- Born: Karen Mae Reyes October 17, 1996 (age 29) Calapan, Oriental Mindoro, Philippines
- Other names: Ka, Makarena, Ren, Karen
- Years active: 2012–2020, 2026–present
- Agent: Star Magic (2012–2020)
- Children: 2

= Karen Reyes =

Filipino actress (born 1996)

Karen Mae Reyes (born October 17, 1996) is a Filipino actress. She was the Second Big Placer of Pinoy Big Brother: Teen Edition 4. She is a typical teenager in her hometown Calapan, Oriental Mindoro before joining the biggest reality show in the Philippines Pinoy Big Brother and finished as the second teen big placer next to Myrtle Sarrosa. Karen Reyes is currently managed and under contract to Star Magic, ABS-CBN's home based talent agency. Reyes is currently member of Star Magic Angels with Sarrosa, Aiko Climaco, Hanna Ledesma, Jed Montero and Shey Bustamante.

==Biography==
Karen Mae Reyes was originally from Makati until she and her family moved to Calapan, Oriental Mindoro, Philippines. Reyes was born to an OFW father who is now deceased, and a carinderia cook/ entrepreneur mother, Ms. Claire Reyes.

----

■ **Task instructions**:
**A)** From the Karen Reyes profile, reproduce word for word the passage between "- Children: 2" and "and Shey Bustamante.", inclusive.
**B)** In one to three sentences, explain how Calapan, Oriental Mindoro, came to be Reyes's hometown, according to the Karen Reyes profile, even though she was originally from Makati.

----

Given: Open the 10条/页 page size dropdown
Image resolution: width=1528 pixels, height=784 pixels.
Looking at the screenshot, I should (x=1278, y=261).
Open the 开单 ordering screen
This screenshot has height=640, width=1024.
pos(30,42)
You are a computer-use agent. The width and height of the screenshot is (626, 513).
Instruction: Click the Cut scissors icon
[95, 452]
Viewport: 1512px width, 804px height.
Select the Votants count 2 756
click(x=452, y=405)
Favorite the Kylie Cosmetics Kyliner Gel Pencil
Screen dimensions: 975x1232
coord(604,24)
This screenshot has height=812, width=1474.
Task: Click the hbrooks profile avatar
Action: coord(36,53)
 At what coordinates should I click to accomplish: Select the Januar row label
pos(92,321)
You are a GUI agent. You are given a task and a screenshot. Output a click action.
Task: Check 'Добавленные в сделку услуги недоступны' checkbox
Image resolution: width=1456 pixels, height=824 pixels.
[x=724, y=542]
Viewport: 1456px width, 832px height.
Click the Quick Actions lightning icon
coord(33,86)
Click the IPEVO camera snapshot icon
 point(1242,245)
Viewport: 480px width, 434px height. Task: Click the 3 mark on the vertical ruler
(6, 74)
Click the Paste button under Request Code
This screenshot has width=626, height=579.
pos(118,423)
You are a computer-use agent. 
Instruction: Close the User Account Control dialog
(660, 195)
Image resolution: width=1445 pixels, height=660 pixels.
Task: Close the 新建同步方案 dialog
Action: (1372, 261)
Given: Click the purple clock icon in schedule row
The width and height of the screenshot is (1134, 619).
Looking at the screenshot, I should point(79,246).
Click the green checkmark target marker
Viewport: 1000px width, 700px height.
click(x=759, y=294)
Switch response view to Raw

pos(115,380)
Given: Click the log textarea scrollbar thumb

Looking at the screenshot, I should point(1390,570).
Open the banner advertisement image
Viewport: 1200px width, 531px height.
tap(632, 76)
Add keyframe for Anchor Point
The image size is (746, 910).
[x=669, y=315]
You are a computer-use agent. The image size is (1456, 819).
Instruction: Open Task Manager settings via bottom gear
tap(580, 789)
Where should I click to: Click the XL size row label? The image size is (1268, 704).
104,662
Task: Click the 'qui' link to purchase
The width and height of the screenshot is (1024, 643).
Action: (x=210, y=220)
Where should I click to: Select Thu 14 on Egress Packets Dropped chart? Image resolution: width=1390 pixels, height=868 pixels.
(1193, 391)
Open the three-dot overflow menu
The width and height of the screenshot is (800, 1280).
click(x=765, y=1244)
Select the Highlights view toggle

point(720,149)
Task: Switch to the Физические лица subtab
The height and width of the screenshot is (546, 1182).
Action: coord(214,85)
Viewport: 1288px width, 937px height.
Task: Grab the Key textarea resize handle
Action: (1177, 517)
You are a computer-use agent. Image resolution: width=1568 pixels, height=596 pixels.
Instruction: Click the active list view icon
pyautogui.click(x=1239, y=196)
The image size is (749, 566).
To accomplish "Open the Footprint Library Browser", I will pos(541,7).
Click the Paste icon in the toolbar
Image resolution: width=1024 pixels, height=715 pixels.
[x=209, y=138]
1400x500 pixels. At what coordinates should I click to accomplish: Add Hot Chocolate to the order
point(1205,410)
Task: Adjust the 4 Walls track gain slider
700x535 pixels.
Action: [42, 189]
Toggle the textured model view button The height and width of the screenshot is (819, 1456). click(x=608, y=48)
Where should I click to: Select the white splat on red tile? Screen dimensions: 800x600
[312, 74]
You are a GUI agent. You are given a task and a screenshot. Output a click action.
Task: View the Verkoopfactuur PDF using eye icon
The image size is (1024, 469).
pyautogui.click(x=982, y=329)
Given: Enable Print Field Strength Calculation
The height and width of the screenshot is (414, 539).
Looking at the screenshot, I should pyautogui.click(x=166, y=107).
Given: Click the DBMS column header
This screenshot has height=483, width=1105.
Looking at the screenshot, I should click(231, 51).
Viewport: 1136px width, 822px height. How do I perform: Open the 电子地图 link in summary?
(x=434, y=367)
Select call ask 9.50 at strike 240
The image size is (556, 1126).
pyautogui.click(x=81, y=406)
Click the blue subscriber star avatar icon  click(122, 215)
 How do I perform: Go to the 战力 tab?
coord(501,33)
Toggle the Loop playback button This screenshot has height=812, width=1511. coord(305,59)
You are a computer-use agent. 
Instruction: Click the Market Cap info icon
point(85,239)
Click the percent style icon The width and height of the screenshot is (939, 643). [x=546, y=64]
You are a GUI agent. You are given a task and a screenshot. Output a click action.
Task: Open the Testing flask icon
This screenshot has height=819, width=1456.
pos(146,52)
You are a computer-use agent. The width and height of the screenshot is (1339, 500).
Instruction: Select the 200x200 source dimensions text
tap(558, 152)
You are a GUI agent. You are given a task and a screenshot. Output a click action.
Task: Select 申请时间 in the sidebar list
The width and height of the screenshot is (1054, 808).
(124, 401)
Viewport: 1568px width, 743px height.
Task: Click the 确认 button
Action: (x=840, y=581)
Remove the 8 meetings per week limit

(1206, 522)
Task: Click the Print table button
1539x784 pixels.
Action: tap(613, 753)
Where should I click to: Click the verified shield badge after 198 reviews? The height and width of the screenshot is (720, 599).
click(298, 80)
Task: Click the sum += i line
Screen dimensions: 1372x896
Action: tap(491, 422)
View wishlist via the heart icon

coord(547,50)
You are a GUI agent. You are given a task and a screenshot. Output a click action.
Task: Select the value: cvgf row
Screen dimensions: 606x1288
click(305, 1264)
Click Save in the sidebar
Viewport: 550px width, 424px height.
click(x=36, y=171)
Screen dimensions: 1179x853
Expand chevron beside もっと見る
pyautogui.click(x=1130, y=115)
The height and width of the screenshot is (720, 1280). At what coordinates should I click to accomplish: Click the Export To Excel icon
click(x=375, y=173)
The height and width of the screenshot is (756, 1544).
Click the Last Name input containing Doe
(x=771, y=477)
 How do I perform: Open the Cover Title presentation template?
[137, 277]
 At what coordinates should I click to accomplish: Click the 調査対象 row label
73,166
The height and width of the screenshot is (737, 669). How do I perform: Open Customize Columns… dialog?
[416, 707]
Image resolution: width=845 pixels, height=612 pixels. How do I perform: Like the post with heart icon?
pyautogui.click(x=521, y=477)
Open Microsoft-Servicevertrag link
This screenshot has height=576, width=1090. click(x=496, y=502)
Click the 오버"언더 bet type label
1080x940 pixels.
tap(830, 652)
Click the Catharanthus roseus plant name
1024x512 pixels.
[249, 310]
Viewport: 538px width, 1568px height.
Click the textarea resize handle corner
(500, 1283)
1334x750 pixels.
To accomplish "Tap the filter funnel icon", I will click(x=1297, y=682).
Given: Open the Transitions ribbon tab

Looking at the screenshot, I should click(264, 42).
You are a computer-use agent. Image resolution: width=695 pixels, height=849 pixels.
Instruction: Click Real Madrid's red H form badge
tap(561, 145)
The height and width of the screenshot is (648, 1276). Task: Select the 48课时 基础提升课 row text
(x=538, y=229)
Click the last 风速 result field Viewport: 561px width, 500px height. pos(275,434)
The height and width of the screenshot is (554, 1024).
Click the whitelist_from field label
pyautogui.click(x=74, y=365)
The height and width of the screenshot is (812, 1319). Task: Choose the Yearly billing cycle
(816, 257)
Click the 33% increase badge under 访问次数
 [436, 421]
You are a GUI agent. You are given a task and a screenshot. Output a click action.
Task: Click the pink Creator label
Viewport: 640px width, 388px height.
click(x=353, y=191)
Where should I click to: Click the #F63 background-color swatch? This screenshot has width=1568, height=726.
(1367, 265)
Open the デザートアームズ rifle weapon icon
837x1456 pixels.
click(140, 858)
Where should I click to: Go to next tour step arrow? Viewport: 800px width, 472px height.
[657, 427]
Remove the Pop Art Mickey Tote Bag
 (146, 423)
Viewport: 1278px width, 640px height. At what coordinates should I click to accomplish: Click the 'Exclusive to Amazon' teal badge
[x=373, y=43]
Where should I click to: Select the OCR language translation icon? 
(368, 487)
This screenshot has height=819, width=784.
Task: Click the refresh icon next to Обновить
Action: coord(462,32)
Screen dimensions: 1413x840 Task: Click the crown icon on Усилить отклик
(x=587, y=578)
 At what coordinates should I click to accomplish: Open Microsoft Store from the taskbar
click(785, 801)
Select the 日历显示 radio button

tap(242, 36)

----

■ **Solutions to the exercise**:
**A)**
- Children: 2

= Karen Reyes =

Filipino actress (born 1996)

Karen Mae Reyes (born October 17, 1996) is a Filipino actress. She was the Second Big Placer of Pinoy Big Brother: Teen Edition 4. She is a typical teenager in her hometown Calapan, Oriental Mindoro before joining the biggest reality show in the Philippines Pinoy Big Brother and finished as the second teen big placer next to Myrtle Sarrosa. Karen Reyes is currently managed and under contract to Star Magic, ABS-CBN's home based talent agency. Reyes is currently member of Star Magic Angels with Sarrosa, Aiko Climaco, Hanna Ledesma, Jed Montero and Shey Bustamante.

**B)** Reyes was originally from Makati, but she and her family moved to Calapan, Oriental Mindoro. That is why the profile calls Calapan her hometown.